> **What the task asks**
Output the items below as a two-column CSV with the headers item_text and answer. Give one row per item, put each field in double quotes, and replace line breaks with spaces. Begin at the line containing "Given: Click the Strategy" and stop after the line containing "pos(210,34)".

===== Dataset extract =====

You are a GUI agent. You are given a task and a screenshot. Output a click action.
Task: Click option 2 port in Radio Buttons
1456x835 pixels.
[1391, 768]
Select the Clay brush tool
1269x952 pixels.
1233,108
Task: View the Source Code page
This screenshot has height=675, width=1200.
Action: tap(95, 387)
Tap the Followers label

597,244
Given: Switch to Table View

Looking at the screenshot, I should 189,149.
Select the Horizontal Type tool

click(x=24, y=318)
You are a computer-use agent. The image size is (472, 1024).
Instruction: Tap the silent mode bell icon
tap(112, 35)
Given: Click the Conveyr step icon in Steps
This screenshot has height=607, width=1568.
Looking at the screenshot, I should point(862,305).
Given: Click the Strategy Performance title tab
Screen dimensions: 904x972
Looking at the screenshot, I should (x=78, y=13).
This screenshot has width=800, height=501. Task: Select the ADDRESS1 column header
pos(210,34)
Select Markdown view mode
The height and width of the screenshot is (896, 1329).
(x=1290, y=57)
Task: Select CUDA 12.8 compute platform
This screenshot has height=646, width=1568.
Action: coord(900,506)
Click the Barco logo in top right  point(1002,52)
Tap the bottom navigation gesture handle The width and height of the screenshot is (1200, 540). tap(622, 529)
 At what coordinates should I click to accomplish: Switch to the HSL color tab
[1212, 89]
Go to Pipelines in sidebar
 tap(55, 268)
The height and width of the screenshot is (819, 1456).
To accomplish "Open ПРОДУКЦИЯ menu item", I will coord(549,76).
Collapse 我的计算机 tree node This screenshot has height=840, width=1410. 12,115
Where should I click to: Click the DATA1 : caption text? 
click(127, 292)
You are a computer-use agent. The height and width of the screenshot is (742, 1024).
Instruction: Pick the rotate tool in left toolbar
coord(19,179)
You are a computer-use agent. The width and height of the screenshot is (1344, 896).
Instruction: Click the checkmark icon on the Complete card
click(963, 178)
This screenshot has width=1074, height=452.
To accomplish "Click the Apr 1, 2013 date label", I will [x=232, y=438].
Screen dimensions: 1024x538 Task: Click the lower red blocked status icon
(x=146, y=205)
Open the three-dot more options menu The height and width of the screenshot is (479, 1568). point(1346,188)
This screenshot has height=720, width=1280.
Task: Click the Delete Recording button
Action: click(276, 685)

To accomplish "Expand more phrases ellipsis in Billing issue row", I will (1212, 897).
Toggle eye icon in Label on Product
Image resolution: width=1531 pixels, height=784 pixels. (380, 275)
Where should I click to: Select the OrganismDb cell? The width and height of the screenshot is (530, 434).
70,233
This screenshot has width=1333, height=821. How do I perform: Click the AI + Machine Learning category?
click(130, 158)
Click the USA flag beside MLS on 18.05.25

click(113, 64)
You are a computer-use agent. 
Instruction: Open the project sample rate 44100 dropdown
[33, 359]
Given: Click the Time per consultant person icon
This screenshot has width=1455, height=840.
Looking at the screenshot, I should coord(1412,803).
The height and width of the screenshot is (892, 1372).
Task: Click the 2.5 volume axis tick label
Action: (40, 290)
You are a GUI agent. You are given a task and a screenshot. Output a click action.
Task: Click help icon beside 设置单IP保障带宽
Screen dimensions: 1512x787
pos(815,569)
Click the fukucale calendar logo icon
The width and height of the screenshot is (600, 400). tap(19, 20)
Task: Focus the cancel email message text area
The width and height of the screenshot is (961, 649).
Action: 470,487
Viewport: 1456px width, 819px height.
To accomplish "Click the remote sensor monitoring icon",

=====

> **Expected output**
item_text,answer
"Given: Click the Strategy Performance title tab Screen dimensions: 904x972","Looking at the screenshot, I should (x=78, y=13)."
"This screenshot has width=800, height=501. Task: Select the ADDRESS1 column header","pos(210,34)"